**EXERCISE BRIEF**
Print out all of the data below, keeping it identical to the original.

[Stored entries]
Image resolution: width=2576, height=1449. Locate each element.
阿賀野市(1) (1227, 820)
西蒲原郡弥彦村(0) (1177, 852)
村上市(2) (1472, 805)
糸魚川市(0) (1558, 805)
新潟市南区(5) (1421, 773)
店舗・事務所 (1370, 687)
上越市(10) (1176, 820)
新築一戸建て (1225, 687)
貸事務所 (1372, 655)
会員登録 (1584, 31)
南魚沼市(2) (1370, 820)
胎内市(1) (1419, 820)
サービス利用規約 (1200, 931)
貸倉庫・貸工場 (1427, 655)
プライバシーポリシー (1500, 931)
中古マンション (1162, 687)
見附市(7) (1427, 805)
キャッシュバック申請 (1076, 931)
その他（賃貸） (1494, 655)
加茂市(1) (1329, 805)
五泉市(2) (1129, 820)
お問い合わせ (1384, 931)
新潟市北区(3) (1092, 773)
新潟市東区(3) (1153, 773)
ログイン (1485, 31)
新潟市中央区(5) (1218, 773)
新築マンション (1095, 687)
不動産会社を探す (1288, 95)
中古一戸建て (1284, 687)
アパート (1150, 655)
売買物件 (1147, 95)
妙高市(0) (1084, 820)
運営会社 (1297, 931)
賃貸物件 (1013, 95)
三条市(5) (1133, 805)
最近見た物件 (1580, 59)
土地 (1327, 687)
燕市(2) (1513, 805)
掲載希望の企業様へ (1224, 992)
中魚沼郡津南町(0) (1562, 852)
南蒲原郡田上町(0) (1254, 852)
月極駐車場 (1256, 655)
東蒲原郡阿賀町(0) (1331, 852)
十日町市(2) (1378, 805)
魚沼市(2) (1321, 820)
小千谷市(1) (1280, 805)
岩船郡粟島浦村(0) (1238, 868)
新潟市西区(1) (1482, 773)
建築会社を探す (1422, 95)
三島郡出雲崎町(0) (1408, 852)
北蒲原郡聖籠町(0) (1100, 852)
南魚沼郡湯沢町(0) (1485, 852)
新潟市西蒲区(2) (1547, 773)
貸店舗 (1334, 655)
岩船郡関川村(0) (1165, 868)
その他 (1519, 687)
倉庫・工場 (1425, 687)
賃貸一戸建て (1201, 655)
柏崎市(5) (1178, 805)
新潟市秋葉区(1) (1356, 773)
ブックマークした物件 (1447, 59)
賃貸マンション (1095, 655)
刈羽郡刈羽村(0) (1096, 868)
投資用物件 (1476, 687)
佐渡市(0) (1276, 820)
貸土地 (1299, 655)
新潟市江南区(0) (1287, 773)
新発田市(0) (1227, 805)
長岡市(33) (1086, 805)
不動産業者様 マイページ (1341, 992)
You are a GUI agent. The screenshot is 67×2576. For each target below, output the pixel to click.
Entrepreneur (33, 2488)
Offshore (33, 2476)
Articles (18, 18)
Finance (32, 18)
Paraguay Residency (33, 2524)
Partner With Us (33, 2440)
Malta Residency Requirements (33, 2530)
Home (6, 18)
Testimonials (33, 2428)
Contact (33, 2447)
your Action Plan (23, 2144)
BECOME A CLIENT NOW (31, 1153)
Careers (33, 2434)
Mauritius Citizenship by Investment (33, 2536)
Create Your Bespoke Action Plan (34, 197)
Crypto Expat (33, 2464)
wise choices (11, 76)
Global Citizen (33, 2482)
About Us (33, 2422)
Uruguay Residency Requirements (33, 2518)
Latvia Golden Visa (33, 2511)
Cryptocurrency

**YOUR SOLUTION**
Image resolution: width=2576, height=1449. Locate each element.
阿賀野市(1) (1227, 820)
西蒲原郡弥彦村(0) (1177, 852)
村上市(2) (1472, 805)
糸魚川市(0) (1558, 805)
新潟市南区(5) (1421, 773)
店舗・事務所 (1370, 687)
上越市(10) (1176, 820)
新築一戸建て (1225, 687)
貸事務所 (1372, 655)
会員登録 (1584, 31)
南魚沼市(2) (1370, 820)
胎内市(1) (1419, 820)
サービス利用規約 (1200, 931)
貸倉庫・貸工場 (1427, 655)
プライバシーポリシー (1500, 931)
中古マンション (1162, 687)
見附市(7) (1427, 805)
キャッシュバック申請 (1076, 931)
その他（賃貸） (1494, 655)
加茂市(1) (1329, 805)
五泉市(2) (1129, 820)
お問い合わせ (1384, 931)
新潟市北区(3) (1092, 773)
新潟市東区(3) (1153, 773)
ログイン (1485, 31)
新潟市中央区(5) (1218, 773)
新築マンション (1095, 687)
不動産会社を探す (1288, 95)
中古一戸建て (1284, 687)
アパート (1150, 655)
売買物件 (1147, 95)
妙高市(0) (1084, 820)
運営会社 (1297, 931)
賃貸物件 (1013, 95)
三条市(5) (1133, 805)
最近見た物件 (1580, 59)
土地 (1327, 687)
燕市(2) (1513, 805)
掲載希望の企業様へ (1224, 992)
中魚沼郡津南町(0) (1562, 852)
南蒲原郡田上町(0) (1254, 852)
月極駐車場 (1256, 655)
東蒲原郡阿賀町(0) (1331, 852)
十日町市(2) (1378, 805)
魚沼市(2) (1321, 820)
小千谷市(1) (1280, 805)
岩船郡粟島浦村(0) (1238, 868)
新潟市西区(1) (1482, 773)
建築会社を探す (1422, 95)
三島郡出雲崎町(0) (1408, 852)
北蒲原郡聖籠町(0) (1100, 852)
南魚沼郡湯沢町(0) (1485, 852)
新潟市西蒲区(2) (1547, 773)
貸店舗 (1334, 655)
岩船郡関川村(0) (1165, 868)
その他 (1519, 687)
倉庫・工場 (1425, 687)
賃貸一戸建て (1201, 655)
柏崎市(5) (1178, 805)
新潟市秋葉区(1) (1356, 773)
ブックマークした物件 (1447, 59)
賃貸マンション (1095, 655)
刈羽郡刈羽村(0) (1096, 868)
投資用物件 (1476, 687)
佐渡市(0) (1276, 820)
貸土地 (1299, 655)
新潟市江南区(0) (1287, 773)
新発田市(0) (1227, 805)
長岡市(33) (1086, 805)
不動産業者様 マイページ (1341, 992)
You are a GUI agent. The screenshot is 67×2576. For each target below, output the pixel to click.
Entrepreneur (33, 2488)
Offshore (33, 2476)
Articles (18, 18)
Finance (32, 18)
Paraguay Residency (33, 2524)
Partner With Us (33, 2440)
Malta Residency Requirements (33, 2530)
Home (6, 18)
Testimonials (33, 2428)
Contact (33, 2447)
your Action Plan (23, 2144)
BECOME A CLIENT NOW (31, 1153)
Careers (33, 2434)
Mauritius Citizenship by Investment (33, 2536)
Create Your Bespoke Action Plan (34, 197)
Crypto Expat (33, 2464)
wise choices (11, 76)
Global Citizen (33, 2482)
About Us (33, 2422)
Uruguay Residency Requirements (33, 2518)
Latvia Golden Visa (33, 2511)
Cryptocurrency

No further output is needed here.